Linux è buono *davvero* adesso? (Sì, e meno male!)

Linux è buono *davvero* adesso? (Sì, e meno male!)

WTF?! Linux è *buono* adesso? Seriamente? Dopo aver passato anni a compilare kernel a mano e a litigare con Xorg, mi devo ricredere? A quanto pare, sì. Ho letto l’articolo su PC Gamer e, devo ammetterlo, c’è del vero.

Negli ultimi mesi, la quota di utenti Linux su Steam è salita al 3.2%. Ok, è ancora una percentuale piccola, ma è un incremento significativo. E non è solo questione di numeri. Il punto è che Linux, finalmente, *funziona*. Non è più la scusa per imparare il terminale e vivere come un eremita digitale. Distro come Bazzite (che sembra essere il cavallo di battaglia di questo momento) sono pensate per il gaming e, cosa ancora più importante, per non farti esplodere il sistema se sbagli una virgola in un file di configurazione.

Io, personalmente, ho sempre avuto un debole per Linux. Ma ammetto di averlo usato più per curiosità che per necessità. Ora, però, le cose stanno cambiando. Ho rispolverato un vecchio portatile e l’ho trasformato in un server multimediale con Debian 13. Ha richiesto zero manutenzione, zero problemi. Zero. Provare a fare la stessa cosa con Windows? Un incubo di aggiornamenti forzati, bloatware e richieste di abbonamenti a servizi che non voglio.

E questo è il punto cruciale. Windows è diventato un sistema operativo che *ti* controlla, non il contrario. Ti impone Office 365, ti spinge a usare Edge, ti bombarda di notifiche inutili. Linux, invece, ti dà il controllo. Puoi installare solo quello che ti serve, configurare tutto come vuoi, e smettere di sentirti come un topo in una gabbia.
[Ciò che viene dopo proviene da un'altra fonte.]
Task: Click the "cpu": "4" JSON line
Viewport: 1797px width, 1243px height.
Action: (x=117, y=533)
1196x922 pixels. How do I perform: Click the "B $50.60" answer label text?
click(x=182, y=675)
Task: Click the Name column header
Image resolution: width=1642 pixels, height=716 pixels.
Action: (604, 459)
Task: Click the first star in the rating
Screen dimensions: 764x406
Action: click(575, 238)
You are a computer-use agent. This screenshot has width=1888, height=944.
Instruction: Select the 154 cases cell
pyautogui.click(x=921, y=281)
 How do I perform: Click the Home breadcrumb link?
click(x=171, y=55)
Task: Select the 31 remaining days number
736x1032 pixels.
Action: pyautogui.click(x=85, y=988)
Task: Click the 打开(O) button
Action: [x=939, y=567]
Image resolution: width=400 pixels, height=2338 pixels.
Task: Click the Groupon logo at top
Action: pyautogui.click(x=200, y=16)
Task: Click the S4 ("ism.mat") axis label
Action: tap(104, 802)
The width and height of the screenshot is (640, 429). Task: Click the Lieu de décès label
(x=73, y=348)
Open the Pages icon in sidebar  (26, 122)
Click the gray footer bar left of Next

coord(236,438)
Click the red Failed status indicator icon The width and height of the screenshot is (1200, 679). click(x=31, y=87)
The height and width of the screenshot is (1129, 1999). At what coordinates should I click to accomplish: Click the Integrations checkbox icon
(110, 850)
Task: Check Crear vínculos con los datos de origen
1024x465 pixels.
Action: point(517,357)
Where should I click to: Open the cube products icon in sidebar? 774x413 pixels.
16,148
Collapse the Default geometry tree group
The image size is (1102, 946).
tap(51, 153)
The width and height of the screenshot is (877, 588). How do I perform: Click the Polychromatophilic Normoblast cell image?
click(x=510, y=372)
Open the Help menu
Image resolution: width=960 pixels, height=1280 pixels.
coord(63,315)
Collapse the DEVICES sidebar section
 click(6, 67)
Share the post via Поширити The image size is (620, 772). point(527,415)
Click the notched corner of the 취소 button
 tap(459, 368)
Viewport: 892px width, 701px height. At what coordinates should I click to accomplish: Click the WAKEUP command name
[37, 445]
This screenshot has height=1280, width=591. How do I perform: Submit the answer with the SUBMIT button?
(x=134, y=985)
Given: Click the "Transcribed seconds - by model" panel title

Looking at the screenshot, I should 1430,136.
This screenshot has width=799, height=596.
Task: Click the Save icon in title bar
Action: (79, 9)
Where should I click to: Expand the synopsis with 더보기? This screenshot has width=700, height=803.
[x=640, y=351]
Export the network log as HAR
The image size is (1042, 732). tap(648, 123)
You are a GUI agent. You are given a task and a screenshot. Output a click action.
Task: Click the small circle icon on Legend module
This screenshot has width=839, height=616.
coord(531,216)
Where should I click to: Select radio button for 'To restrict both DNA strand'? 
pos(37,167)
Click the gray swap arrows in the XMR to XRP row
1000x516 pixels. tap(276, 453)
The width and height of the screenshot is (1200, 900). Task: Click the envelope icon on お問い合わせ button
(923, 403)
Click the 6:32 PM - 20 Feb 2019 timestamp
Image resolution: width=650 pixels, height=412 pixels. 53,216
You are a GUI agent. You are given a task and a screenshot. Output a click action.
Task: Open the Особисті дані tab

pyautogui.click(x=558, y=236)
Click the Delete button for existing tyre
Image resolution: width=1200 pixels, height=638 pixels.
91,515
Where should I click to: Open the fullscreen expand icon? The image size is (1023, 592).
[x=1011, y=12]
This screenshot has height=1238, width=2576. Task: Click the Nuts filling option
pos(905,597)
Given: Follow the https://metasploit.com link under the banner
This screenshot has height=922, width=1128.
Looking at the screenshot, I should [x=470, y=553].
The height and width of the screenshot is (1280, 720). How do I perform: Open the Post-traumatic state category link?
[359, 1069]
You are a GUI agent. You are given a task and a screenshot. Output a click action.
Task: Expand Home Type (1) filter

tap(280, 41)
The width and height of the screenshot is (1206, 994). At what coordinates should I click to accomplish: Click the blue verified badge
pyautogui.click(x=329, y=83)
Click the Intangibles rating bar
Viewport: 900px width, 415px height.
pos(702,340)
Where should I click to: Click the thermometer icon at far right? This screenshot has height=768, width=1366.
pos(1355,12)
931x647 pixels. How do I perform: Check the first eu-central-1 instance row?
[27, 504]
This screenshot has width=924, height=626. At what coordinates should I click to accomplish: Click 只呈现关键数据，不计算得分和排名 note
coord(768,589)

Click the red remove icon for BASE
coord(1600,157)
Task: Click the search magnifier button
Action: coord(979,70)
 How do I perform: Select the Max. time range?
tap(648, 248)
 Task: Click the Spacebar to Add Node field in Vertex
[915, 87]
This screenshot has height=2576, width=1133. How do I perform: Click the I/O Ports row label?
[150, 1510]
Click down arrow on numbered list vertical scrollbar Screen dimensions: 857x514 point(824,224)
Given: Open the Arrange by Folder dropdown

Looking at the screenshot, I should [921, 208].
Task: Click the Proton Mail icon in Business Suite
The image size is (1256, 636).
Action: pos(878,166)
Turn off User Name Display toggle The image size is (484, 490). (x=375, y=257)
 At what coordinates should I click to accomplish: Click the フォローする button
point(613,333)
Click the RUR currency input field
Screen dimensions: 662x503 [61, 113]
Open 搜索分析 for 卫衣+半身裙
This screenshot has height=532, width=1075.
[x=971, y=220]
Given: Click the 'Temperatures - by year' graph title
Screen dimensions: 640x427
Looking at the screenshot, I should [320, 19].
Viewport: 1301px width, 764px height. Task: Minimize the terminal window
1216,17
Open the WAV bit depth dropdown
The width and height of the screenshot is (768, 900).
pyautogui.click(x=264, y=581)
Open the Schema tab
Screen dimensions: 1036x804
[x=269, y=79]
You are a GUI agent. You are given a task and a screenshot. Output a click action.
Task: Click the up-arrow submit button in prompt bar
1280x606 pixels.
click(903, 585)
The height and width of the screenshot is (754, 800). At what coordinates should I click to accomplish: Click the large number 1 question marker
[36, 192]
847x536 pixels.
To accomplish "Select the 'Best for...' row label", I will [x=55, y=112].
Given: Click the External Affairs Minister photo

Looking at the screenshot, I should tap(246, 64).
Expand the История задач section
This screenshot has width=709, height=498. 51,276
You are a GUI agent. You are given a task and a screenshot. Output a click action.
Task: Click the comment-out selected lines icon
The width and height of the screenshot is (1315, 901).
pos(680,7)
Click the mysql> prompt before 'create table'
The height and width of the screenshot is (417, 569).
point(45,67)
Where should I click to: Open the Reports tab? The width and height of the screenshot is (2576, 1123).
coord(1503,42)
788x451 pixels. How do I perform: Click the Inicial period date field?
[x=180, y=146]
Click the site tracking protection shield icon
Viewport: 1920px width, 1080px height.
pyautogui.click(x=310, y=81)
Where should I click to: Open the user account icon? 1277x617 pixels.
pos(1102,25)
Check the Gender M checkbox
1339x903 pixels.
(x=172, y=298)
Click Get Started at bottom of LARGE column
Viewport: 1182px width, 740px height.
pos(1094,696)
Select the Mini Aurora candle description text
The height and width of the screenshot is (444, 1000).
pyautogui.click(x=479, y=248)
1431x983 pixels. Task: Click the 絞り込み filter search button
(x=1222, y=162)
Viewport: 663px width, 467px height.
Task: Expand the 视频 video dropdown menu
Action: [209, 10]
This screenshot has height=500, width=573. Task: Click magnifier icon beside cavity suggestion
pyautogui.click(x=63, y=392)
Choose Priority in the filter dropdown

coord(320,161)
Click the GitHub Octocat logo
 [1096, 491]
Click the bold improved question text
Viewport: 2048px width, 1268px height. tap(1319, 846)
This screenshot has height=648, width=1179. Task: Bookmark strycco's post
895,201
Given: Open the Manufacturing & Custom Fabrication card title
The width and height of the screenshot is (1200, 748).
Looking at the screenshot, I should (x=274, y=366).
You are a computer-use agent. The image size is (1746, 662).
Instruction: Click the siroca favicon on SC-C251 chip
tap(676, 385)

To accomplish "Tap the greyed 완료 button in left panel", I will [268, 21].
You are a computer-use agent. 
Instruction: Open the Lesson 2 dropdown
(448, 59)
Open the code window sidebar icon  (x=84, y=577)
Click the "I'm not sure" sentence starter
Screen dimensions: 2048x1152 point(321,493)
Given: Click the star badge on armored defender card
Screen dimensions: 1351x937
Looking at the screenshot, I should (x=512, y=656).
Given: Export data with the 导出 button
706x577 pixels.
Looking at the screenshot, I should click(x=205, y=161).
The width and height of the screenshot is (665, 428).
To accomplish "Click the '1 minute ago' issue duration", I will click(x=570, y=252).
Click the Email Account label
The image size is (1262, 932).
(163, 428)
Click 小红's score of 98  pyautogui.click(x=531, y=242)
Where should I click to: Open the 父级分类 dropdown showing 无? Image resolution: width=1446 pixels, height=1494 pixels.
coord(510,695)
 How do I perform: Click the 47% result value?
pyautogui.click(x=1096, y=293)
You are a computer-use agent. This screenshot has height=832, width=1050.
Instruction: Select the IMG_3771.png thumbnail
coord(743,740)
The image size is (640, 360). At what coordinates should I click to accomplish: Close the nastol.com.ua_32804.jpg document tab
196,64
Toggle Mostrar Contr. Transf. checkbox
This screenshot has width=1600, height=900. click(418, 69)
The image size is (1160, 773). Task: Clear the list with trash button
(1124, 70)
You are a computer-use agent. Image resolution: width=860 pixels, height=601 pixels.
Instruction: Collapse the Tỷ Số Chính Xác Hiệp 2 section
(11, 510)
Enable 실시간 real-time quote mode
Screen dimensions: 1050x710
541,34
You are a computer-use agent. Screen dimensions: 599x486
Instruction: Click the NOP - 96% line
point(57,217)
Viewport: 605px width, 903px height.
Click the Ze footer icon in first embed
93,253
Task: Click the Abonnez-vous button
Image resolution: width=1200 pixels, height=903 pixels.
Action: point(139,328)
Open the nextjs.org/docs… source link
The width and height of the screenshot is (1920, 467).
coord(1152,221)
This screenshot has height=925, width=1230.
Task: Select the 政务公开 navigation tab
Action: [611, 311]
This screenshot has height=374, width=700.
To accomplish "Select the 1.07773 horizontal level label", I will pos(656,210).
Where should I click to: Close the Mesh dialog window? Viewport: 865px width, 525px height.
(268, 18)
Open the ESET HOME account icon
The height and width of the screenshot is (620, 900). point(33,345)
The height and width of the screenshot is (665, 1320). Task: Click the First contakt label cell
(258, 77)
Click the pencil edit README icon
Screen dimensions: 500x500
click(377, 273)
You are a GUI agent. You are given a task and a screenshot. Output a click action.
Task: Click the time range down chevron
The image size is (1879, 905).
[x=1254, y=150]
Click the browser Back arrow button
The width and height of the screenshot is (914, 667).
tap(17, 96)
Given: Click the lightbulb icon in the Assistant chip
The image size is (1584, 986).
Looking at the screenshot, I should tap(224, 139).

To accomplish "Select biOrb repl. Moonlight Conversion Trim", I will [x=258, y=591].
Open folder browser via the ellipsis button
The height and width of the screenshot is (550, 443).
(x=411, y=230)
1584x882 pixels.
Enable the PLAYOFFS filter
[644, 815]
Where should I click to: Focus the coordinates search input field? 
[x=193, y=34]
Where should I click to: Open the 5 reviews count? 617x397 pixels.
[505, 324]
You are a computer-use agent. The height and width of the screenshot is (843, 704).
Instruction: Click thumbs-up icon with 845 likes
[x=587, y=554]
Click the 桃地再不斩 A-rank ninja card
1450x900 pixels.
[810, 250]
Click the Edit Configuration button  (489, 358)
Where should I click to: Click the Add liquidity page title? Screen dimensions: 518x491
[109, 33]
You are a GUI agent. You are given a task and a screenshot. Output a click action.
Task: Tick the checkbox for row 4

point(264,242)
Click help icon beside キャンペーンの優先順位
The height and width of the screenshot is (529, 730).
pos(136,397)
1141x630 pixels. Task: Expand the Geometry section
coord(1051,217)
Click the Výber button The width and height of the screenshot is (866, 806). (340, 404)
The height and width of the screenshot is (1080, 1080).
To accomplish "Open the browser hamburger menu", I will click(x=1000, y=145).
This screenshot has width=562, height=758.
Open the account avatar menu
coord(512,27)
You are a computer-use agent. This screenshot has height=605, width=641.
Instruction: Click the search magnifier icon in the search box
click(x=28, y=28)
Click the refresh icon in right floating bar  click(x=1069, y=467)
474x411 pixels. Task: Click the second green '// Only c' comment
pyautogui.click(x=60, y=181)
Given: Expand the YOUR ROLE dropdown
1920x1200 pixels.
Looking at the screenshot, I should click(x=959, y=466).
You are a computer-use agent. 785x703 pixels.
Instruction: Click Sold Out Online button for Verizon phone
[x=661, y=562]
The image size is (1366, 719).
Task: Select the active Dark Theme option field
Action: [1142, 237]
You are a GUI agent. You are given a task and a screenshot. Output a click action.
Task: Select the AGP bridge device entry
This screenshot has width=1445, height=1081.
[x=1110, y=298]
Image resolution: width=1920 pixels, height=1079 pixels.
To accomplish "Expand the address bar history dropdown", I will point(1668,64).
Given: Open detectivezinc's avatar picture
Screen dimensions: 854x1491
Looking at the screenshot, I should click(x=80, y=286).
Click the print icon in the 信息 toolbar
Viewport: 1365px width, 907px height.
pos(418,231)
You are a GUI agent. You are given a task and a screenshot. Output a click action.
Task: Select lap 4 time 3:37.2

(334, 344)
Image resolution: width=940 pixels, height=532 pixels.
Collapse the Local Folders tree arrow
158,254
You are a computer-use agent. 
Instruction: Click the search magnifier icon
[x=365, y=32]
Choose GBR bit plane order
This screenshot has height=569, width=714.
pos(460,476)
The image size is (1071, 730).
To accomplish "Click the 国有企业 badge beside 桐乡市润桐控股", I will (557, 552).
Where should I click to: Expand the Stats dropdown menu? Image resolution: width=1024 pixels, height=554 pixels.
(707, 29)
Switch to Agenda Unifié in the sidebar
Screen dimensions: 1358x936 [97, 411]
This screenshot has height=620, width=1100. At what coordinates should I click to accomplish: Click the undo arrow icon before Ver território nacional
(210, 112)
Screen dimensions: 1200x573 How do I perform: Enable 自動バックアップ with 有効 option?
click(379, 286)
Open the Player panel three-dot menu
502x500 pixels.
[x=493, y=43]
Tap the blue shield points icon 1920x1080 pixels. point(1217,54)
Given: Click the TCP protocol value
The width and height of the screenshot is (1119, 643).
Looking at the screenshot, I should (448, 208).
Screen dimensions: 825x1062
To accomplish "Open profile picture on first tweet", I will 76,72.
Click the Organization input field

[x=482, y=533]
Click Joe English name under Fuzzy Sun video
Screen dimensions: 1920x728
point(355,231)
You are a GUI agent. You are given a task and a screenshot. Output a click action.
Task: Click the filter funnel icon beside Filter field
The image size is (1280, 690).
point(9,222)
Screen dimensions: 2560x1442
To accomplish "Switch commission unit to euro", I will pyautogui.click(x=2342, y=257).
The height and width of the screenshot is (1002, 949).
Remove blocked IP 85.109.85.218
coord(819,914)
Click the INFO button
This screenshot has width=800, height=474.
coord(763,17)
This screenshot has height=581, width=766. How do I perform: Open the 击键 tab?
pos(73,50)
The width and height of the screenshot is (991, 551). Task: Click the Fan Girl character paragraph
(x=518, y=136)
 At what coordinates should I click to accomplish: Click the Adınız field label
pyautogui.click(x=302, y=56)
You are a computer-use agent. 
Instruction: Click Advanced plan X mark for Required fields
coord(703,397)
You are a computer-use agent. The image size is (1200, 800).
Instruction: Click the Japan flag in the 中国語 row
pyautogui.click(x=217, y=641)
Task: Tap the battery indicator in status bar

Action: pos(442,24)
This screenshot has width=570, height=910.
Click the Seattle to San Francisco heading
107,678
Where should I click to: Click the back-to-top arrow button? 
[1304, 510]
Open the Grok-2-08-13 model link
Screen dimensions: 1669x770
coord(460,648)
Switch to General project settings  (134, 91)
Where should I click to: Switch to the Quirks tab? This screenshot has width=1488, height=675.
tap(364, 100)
Certo, ci sono ancora delle rogne. L’HDR è ancora un casino, e alcuni giochi live service hanno problemi con l’anticheat. Ma questi sono problemi che si stanno risolvendo, e Valve sta spingendo molto per migliorare la compatibilità con Proton.

Quindi, cosa significa tutto questo per noi che amiamo smanettare? Significa che possiamo finalmente avere un sistema operativo potente, flessibile e *nostro*. Possiamo sperimentare, modificare, personalizzare, e non sentirci in colpa se rompiamo qualcosa (tanto abbiamo il backup, no?).

Insomma, se non avete ancora provato Linux, vi consiglio di farlo. Create una partizione, installate una distro moderna, e dateci un’occhiata. Potreste rimanere sorpresi. E se non vi piace, beh, potete sempre tornare a Windows. Ma almeno avrete provato qualcosa di diverso. E, chissà, magari avrete trovato il vostro nuovo sistema operativo preferito.